> _What you need to do_
Find every line in the listing below that contains the word "screenshot", and copy each of those lines in full.
------ Material
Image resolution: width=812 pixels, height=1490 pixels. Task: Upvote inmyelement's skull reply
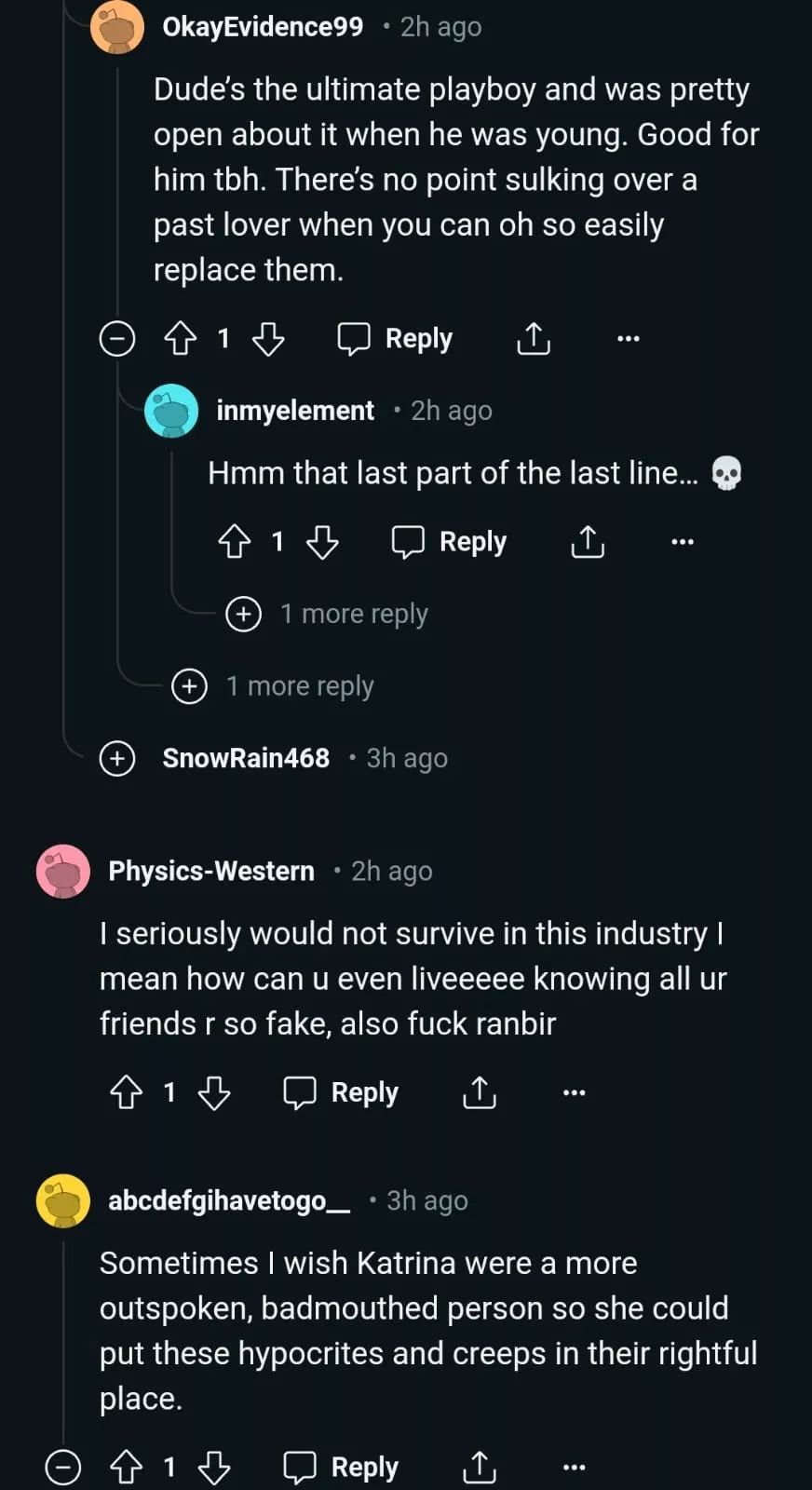click(234, 542)
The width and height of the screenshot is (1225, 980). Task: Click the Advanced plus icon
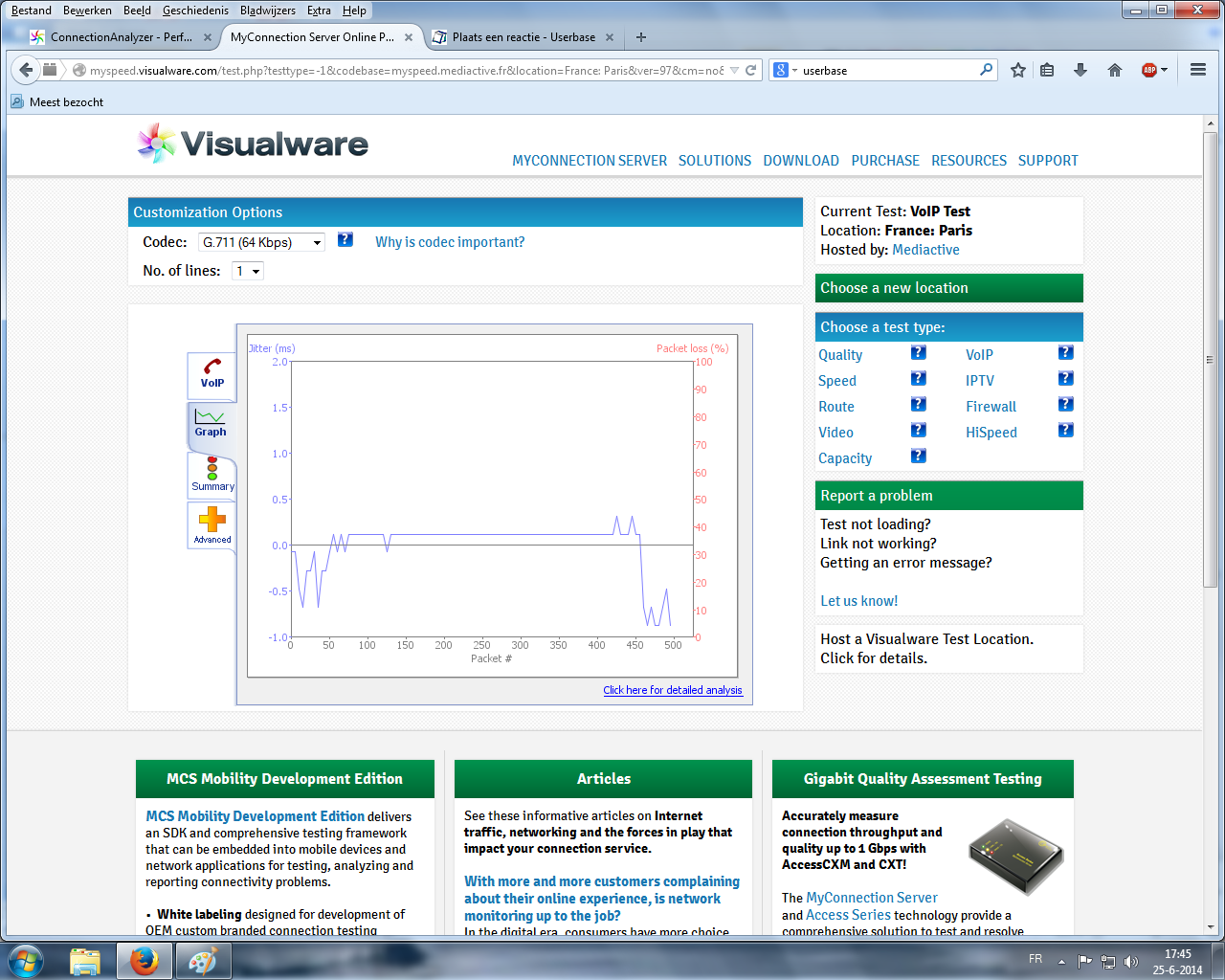212,525
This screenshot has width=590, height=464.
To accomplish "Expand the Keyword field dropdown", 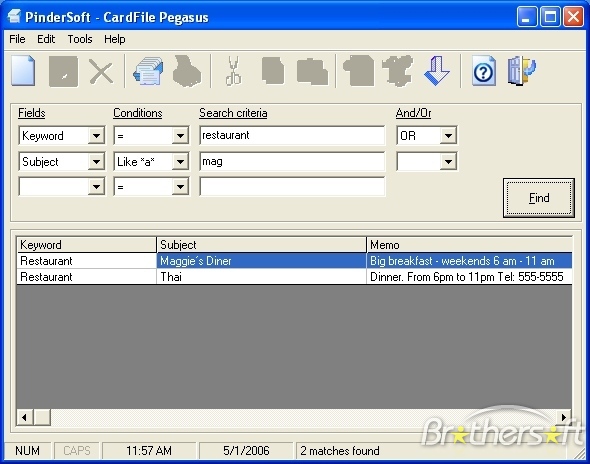I will pyautogui.click(x=96, y=135).
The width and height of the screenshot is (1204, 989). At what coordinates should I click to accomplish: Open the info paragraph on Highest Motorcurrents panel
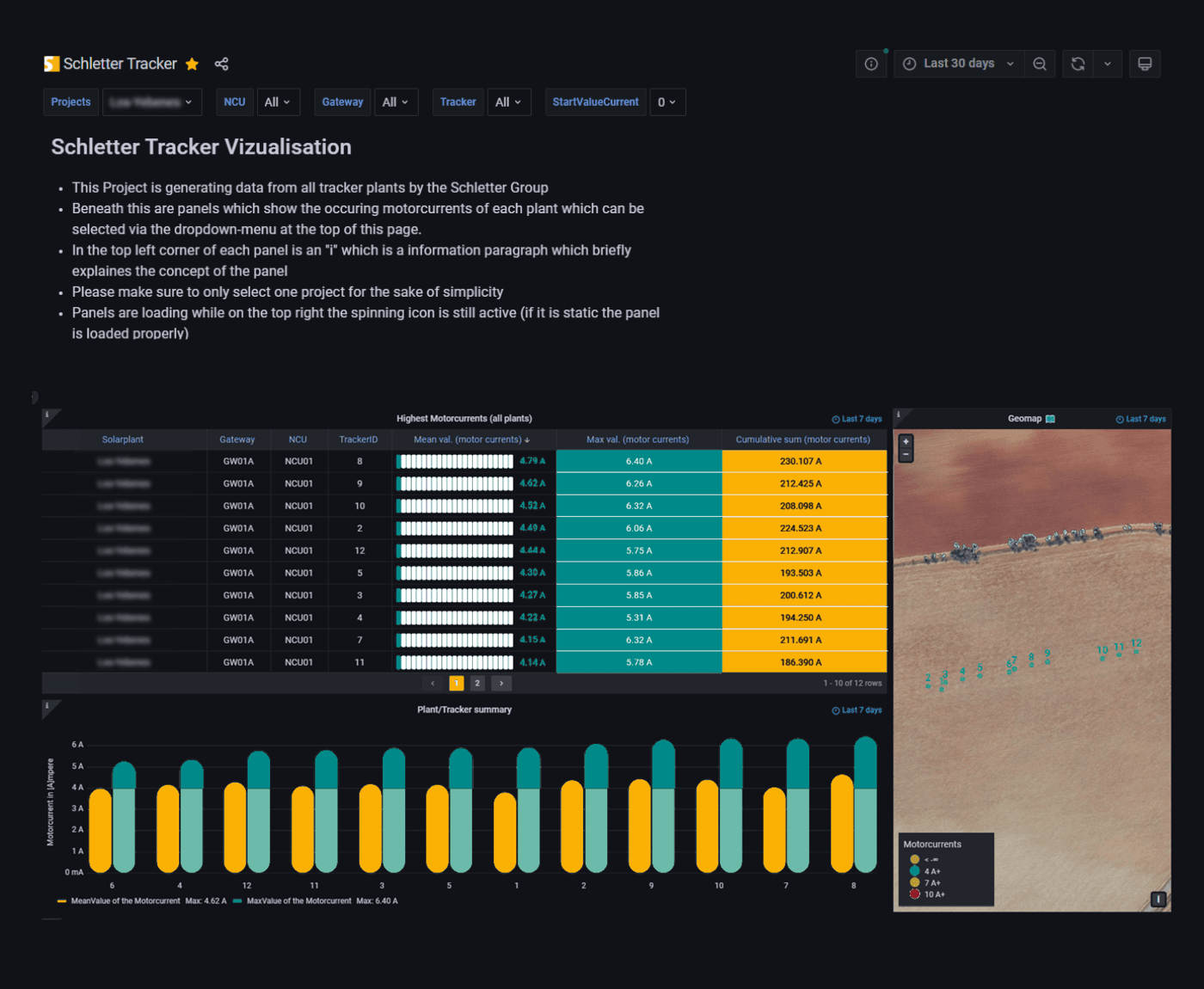pos(46,414)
------------
> _The reply_
The width and height of the screenshot is (1225, 980). Task: Click the Advanced plus icon
This screenshot has width=590, height=464.
The width and height of the screenshot is (1204, 989). At what coordinates should I click to accomplish: Open the info paragraph on Highest Motorcurrents panel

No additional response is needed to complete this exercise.